◆ **WHAT IS REQUIRED**: Tally how many lines in the data hold the word "Given", and give the result with no other text.

◆ **SUPPLIED RECORDS**:

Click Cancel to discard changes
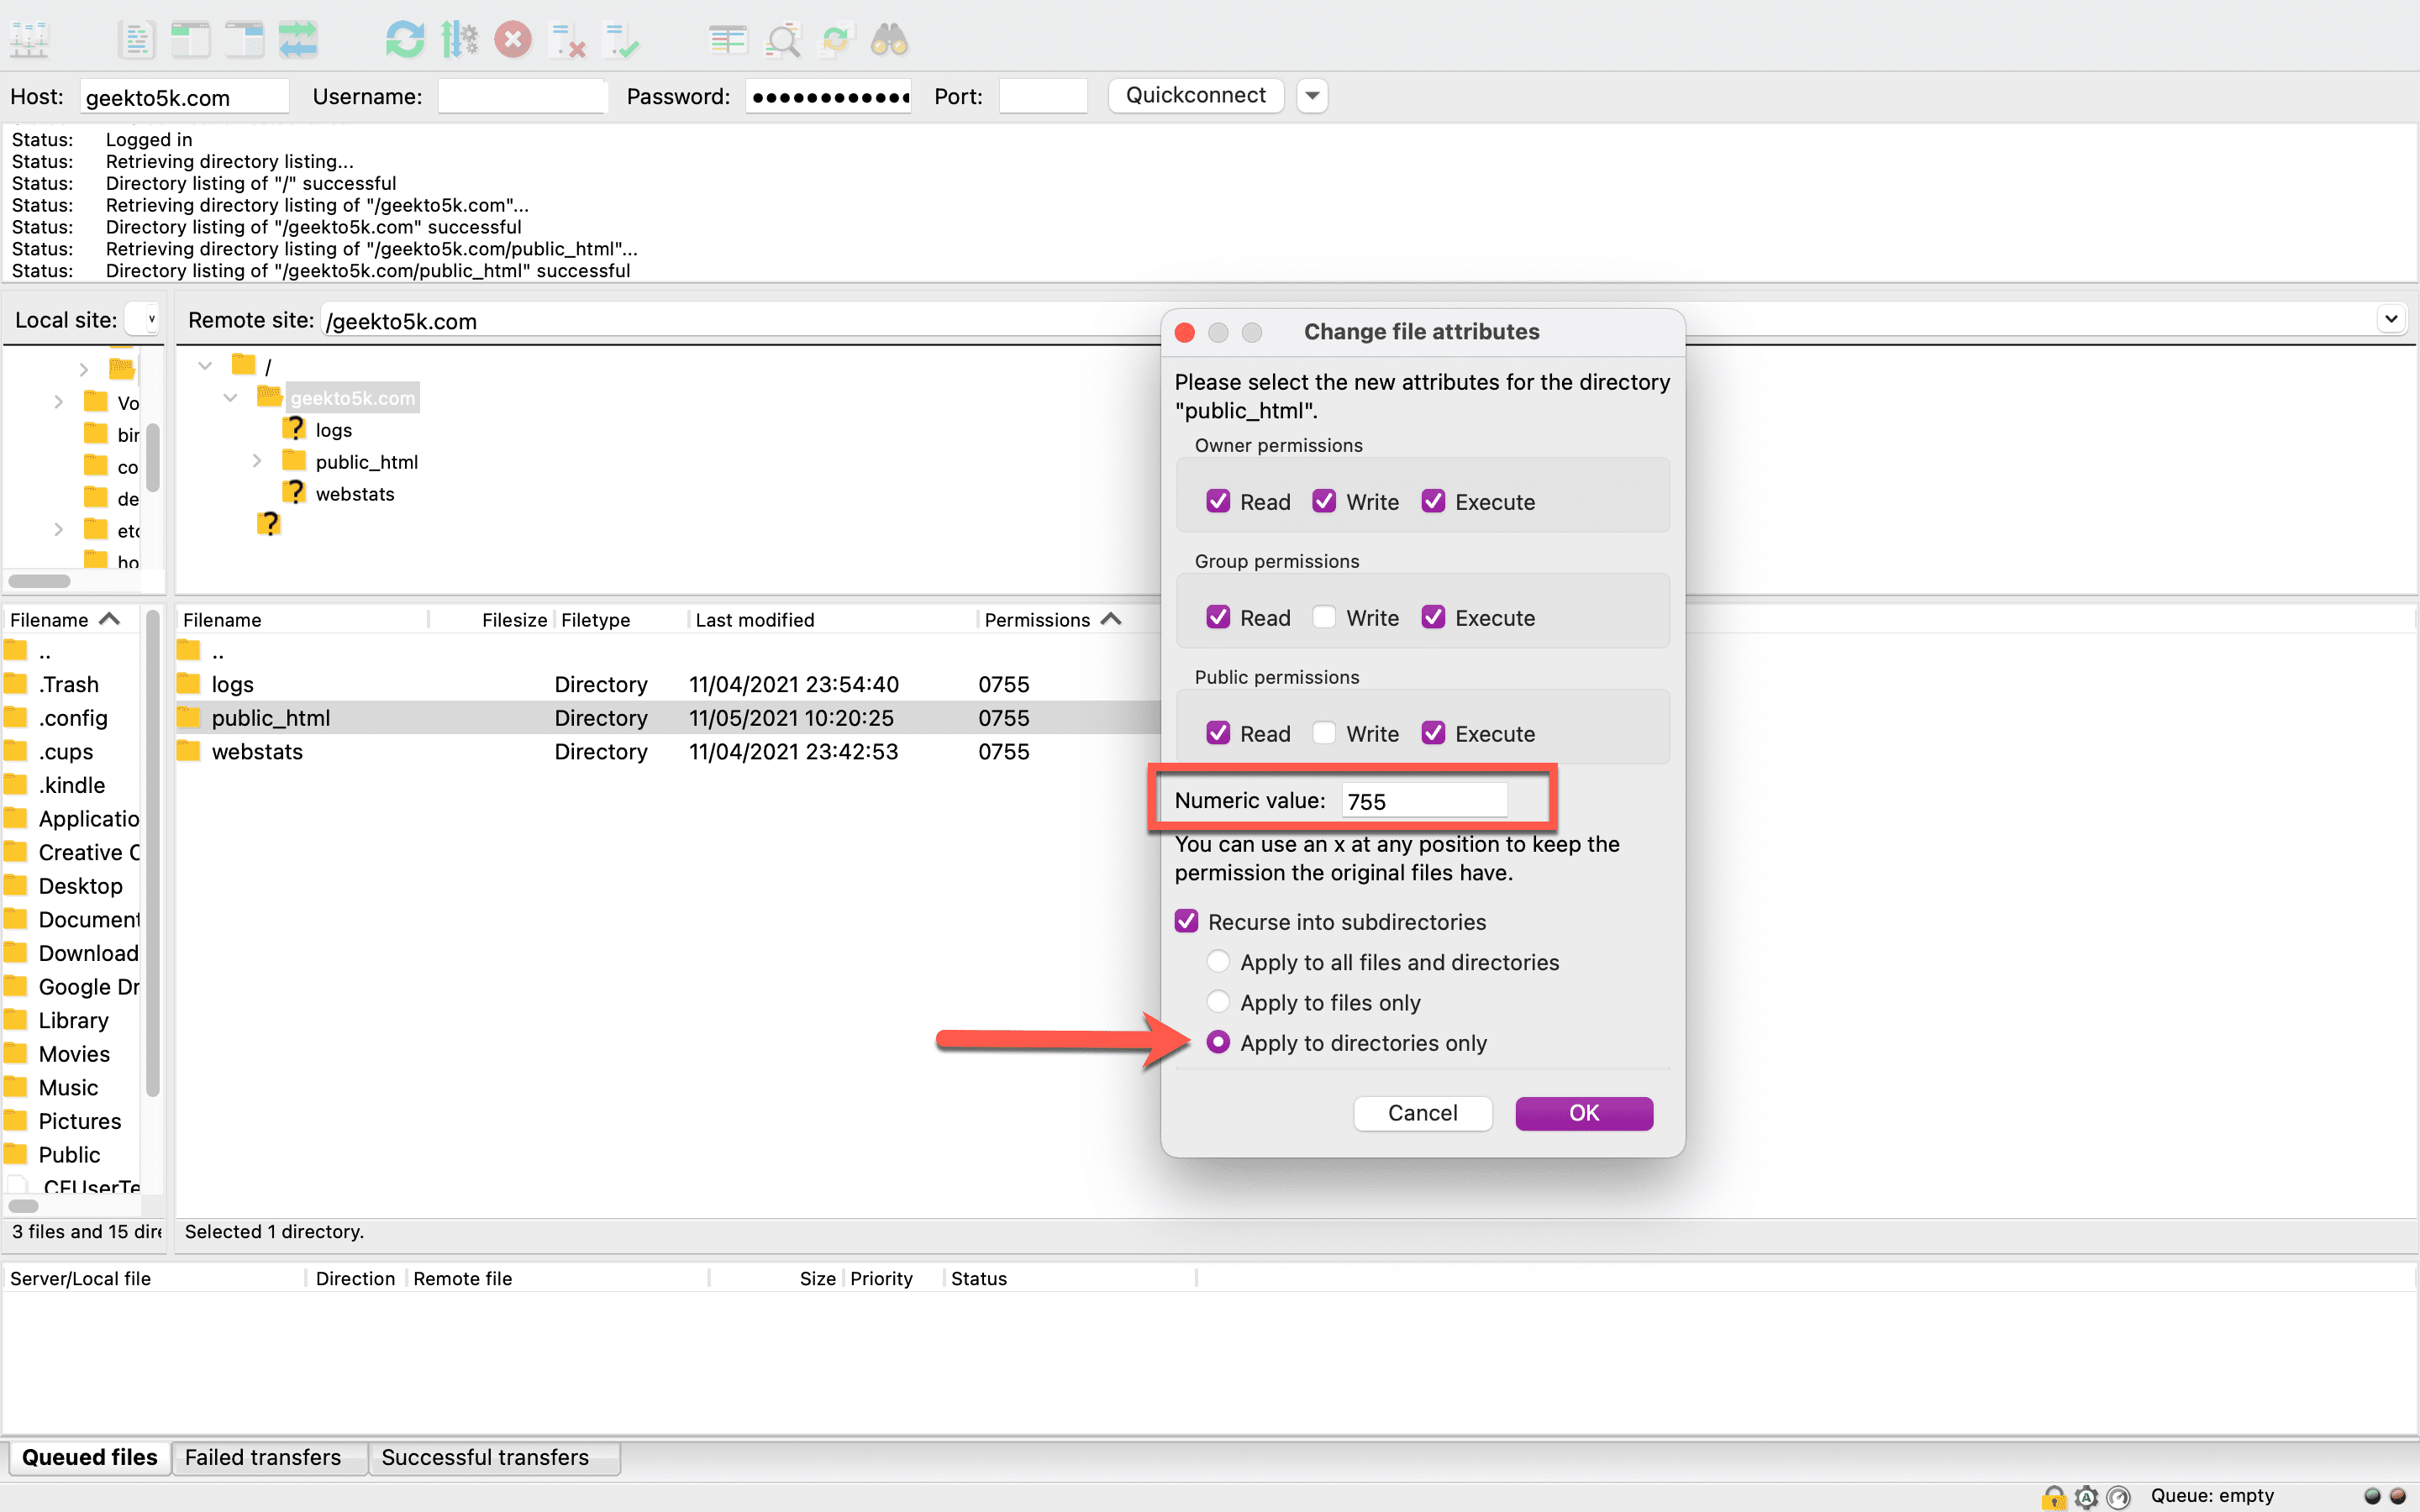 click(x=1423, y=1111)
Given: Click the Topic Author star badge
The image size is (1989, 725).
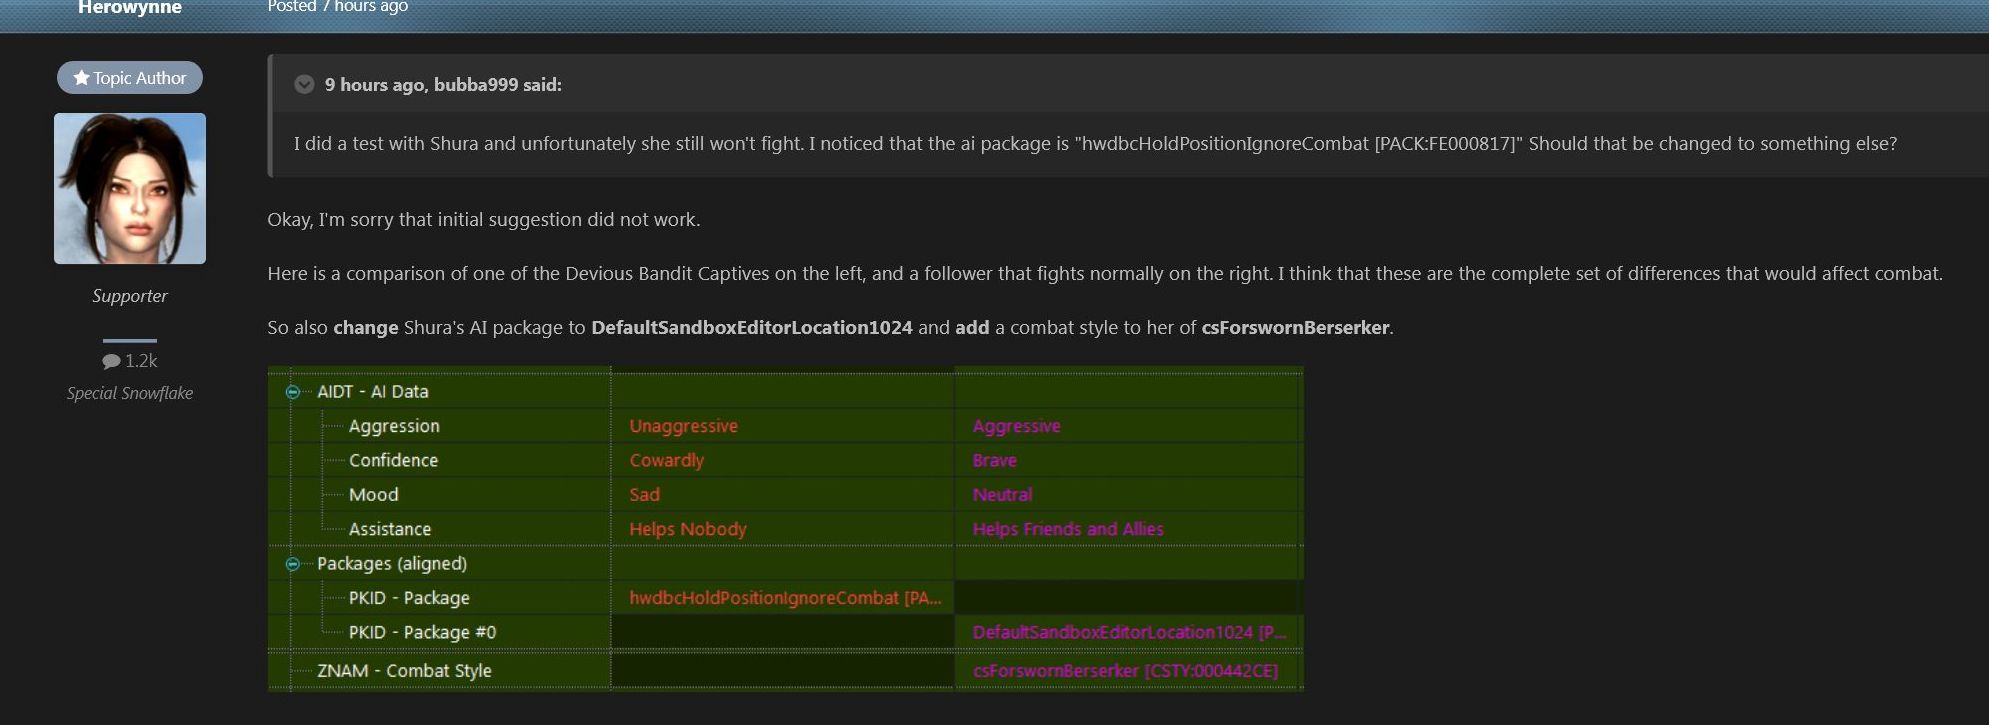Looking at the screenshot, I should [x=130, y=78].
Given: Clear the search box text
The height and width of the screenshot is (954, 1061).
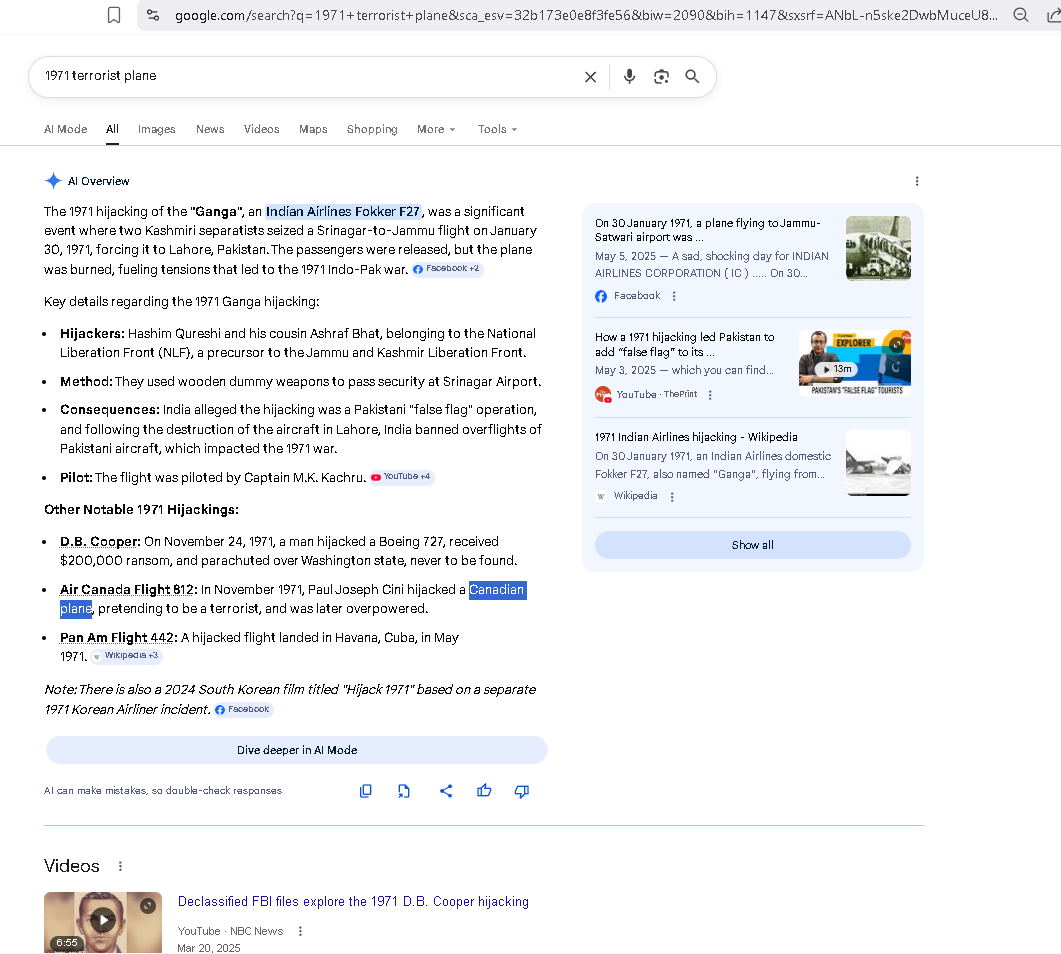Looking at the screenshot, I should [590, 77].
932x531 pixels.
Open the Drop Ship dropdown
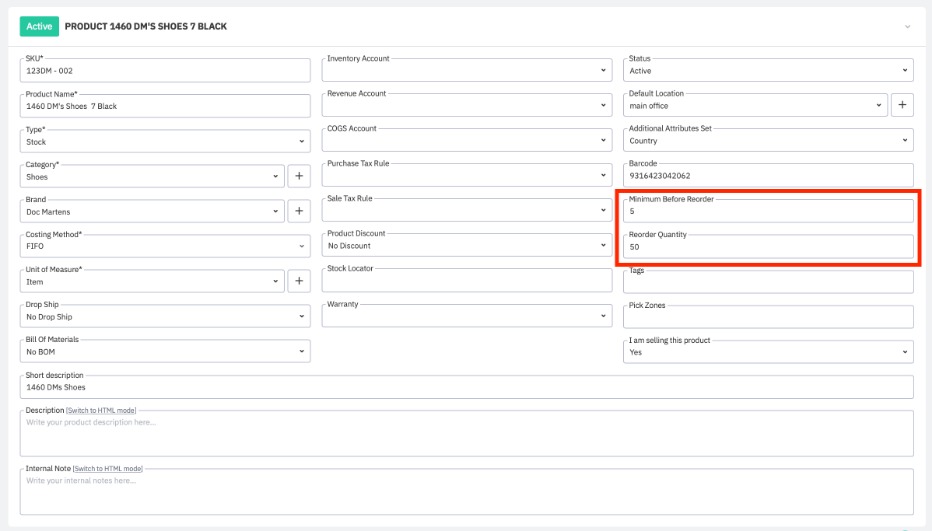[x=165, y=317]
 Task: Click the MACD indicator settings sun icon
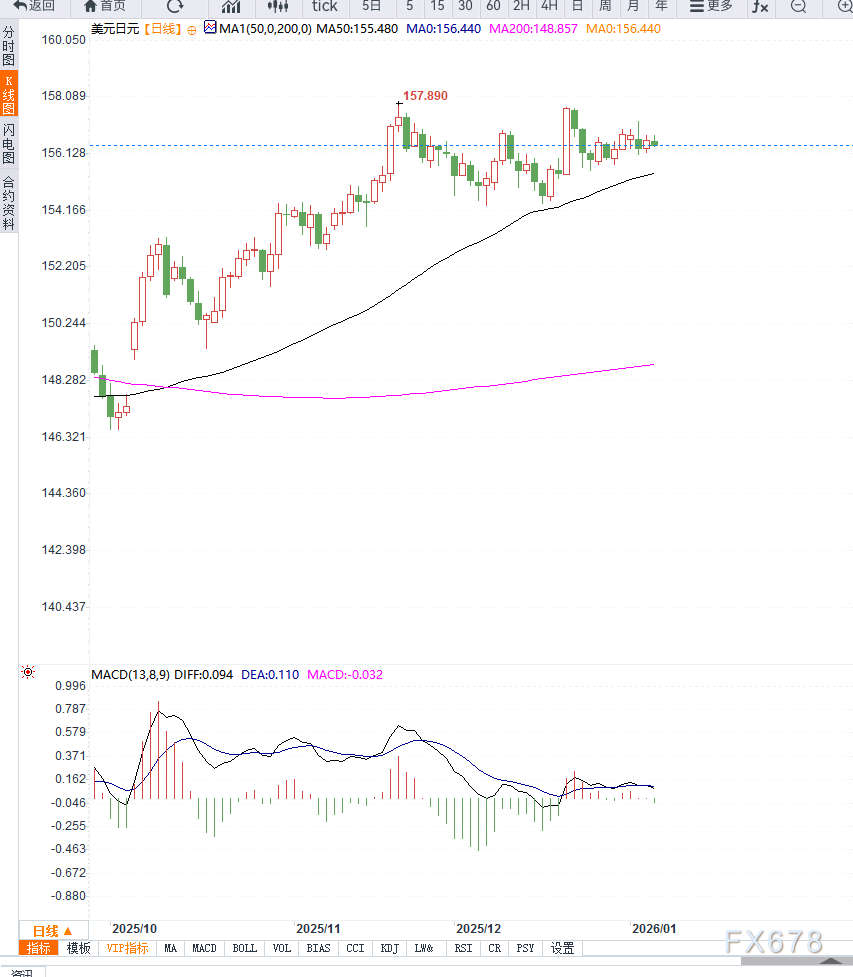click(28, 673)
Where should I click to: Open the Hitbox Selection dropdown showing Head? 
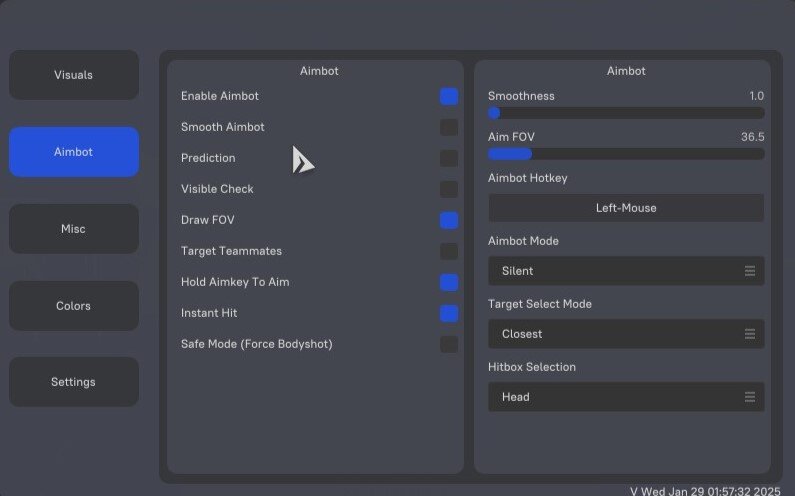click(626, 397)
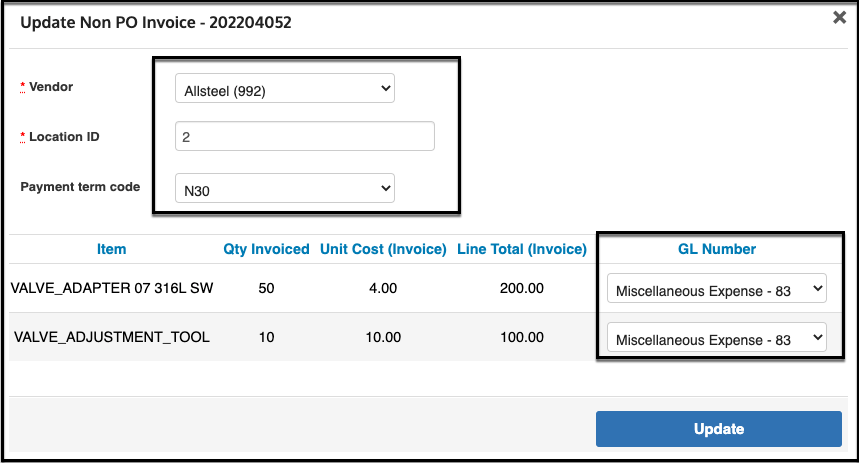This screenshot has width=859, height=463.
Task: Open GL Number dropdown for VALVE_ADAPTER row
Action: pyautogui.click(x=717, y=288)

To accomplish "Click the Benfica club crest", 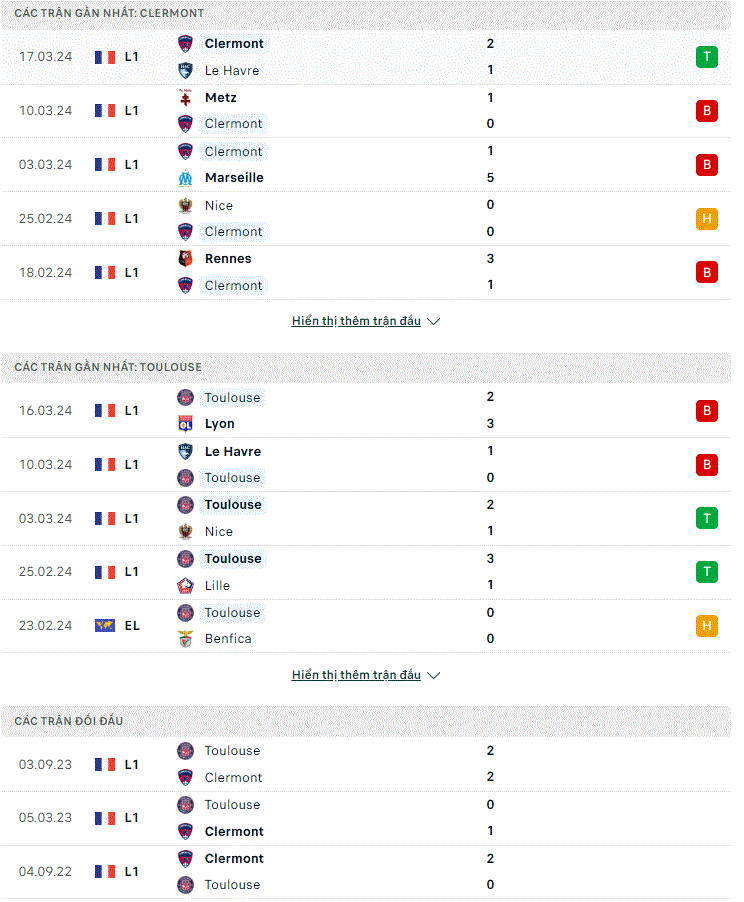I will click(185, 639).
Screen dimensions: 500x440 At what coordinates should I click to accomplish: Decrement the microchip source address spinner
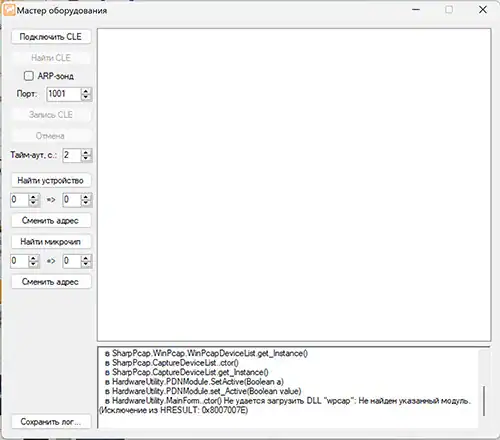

◆ **SOLUTION**: 2